In this article published in the February 2018 issue of Hospital News, Michael Wong, JD (Founder and Executive Director, Physician-Patient Alliance for Health & Safety) discusses how nurses can fight the opioid epidemic. Mr. Wong cites resources, such as the PCA Safety Checklist, and harm reduction principles set forth in the Canadian Nurses Association paper, “Harm Reduction & Illicit Substance Use: Implications for Nursing.”

The US and Canada are both battling the opioid epidemic. As Michael Wong, JD (Founder & Executive Director, Physician-Patient Alliance for Health & Safety) writes in the article, “How Nurses Can Fight The Opioid Epidemic”:

With the U.S. and Canada in the throes of an ‘opioid epidemic’, much of the policy making has focused on stemming the rate of prescription practices.

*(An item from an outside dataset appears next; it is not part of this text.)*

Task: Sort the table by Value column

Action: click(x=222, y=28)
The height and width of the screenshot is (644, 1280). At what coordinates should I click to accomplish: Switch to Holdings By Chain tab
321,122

In many ways these efforts are working; a recent Global News report revealed that the total number of people prescribed opioids in Ontario remained stable, with an 18% decrease in total opioid volume of 2 years. In the U.S., a CDC report found that opioid prescriptions fell by the same amount (18%) from 2010 to 2015 but with high variability from county to county.

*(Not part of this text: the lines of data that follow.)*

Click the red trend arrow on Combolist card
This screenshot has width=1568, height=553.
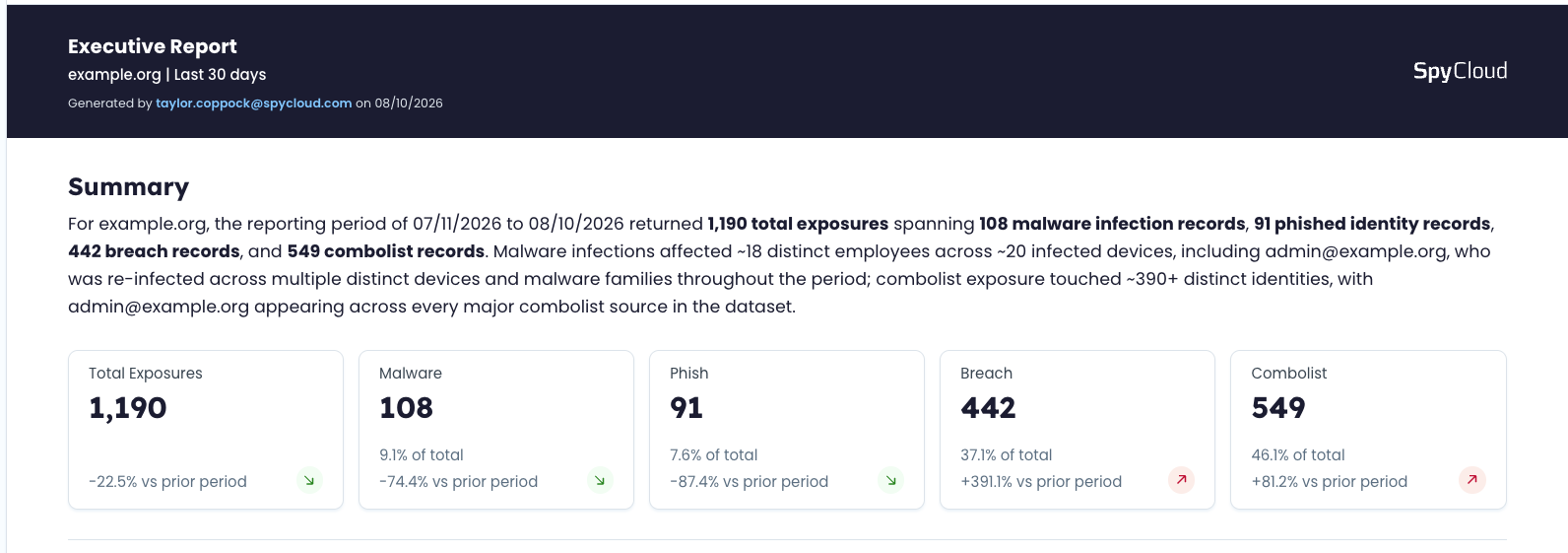(1471, 480)
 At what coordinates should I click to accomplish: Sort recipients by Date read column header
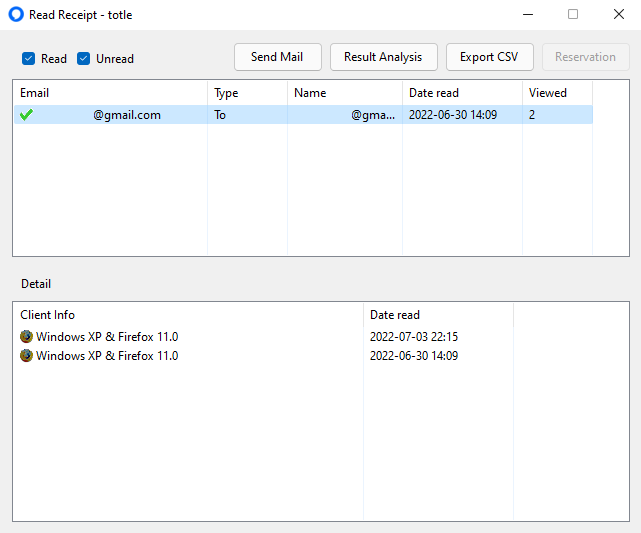[x=462, y=93]
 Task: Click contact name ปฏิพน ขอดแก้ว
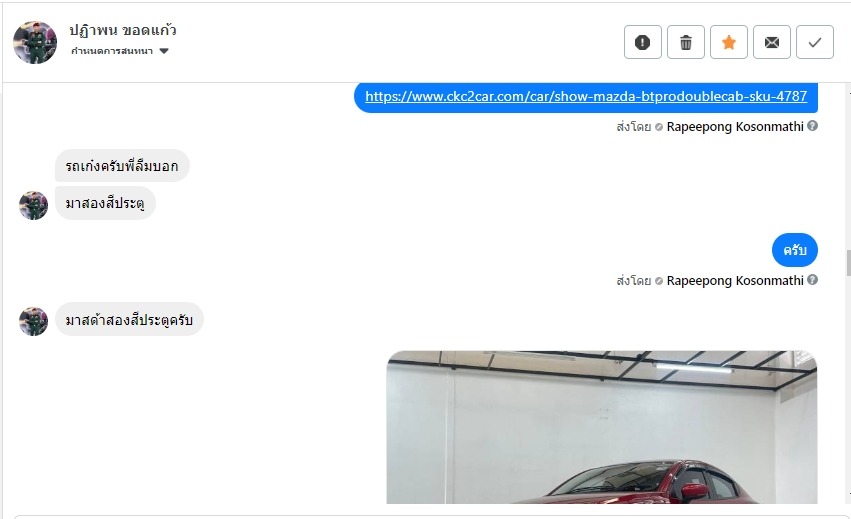pos(123,30)
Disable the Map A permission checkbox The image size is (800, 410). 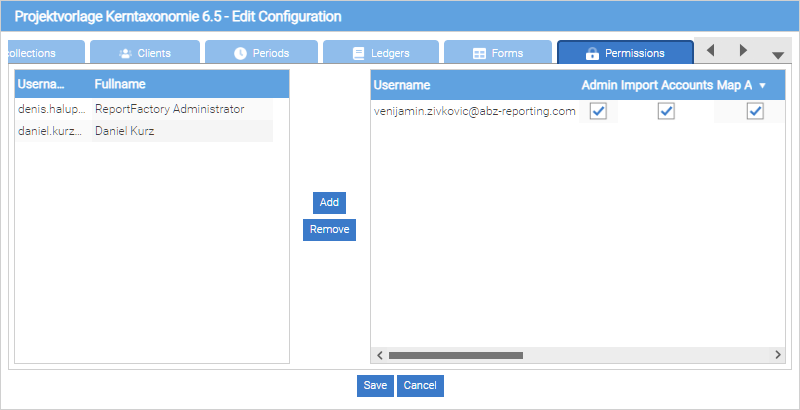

These are promising first steps, but the reality is that clinicians continue to battle an increase in opioid-related deaths. In 2014, 2015 and 2016, the B.C. government identified 366, 513, and 922 illicit substance overdose deaths, respectively, demonstrating an exponential increase in overdose-related fatalities.

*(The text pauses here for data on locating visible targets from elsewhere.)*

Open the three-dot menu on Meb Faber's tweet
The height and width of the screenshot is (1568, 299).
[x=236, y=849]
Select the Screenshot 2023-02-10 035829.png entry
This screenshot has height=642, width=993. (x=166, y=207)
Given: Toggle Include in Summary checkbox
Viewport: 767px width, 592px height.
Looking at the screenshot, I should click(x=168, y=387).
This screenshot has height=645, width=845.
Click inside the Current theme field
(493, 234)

Mr. Wong discusses what clinicians, and particularly nurses, can do to fight the opioid epidemic in both in the hospital and outside of the hospital setting –

(1) Preventing Opioid-Related Harm In Hospitals

Nurses can play a critical role in preventing opioid-related adverse events and patients by helping to ensure safe opioid use by:

  • Not relying upon intermittent spot checks of their patients – As Mr. Wong writes, “For patients receiving opioids, intermittent “spot checks” to determine key physiologic metrics are not sufficient in isolation. We strongly recommend the use of continuous electronic monitoring using pulse oximetry and capnography for all patients receiving opioids.”
  • Using checklists to ensure essential safety steps are taken – As Mr Wong writes about the PCA Safety Checklist, as an example of a checklist that can be used: “The PCA Safety Checklist released by PPAHS and developed by a panel of renowned medical experts provides recommended steps that nurses should take on initiating PCA with patients and continuing PCA administration. The expert panel included intensive care specialist and a leader in medical checklist development Peter J. Pronovost, MD, PhD, FCCM, Professor, Departments of Anesthesiology/Critical Care Medicine and Surgery, The Johns Hopkins University School of Medicine and Medical Director, Center for Innovation in Quality Patient; and Atul Gawande, MD, Professor in the Department of Health Policy and Management at the Harvard School of Public Health, who is a surgeon at Brigham and Women’s Hospital Professor of Surgery at Harvard Medical School and author of “The Checklist Manifesto.”

To learn more about in-hospital opioid safety, please visit PPAHS here.

(2) Harm Reduction Principles

Mr. Wong writes that clinicians are in a unique position to use harm reduction practices, citing resources developed by the Canadian Nurses Association, “Although the results of the extensive research on harm reduction are still mixed, in certain areas the benefits of harm reduction programs are significant. An overview of these benefits can be found in CNA’s discussion paper, Harm Reduction and Currently Illegal Drugs: Implications for Nursing Policy, Practice, Education and Research, which focuses on the following strategies that nurses can take for their patients: needle distribution and recovery programs, peer-based outreach strategies, overdose prevention strategies, methadone maintenance and heroin prescription, supervised injection sites and safer crack use.”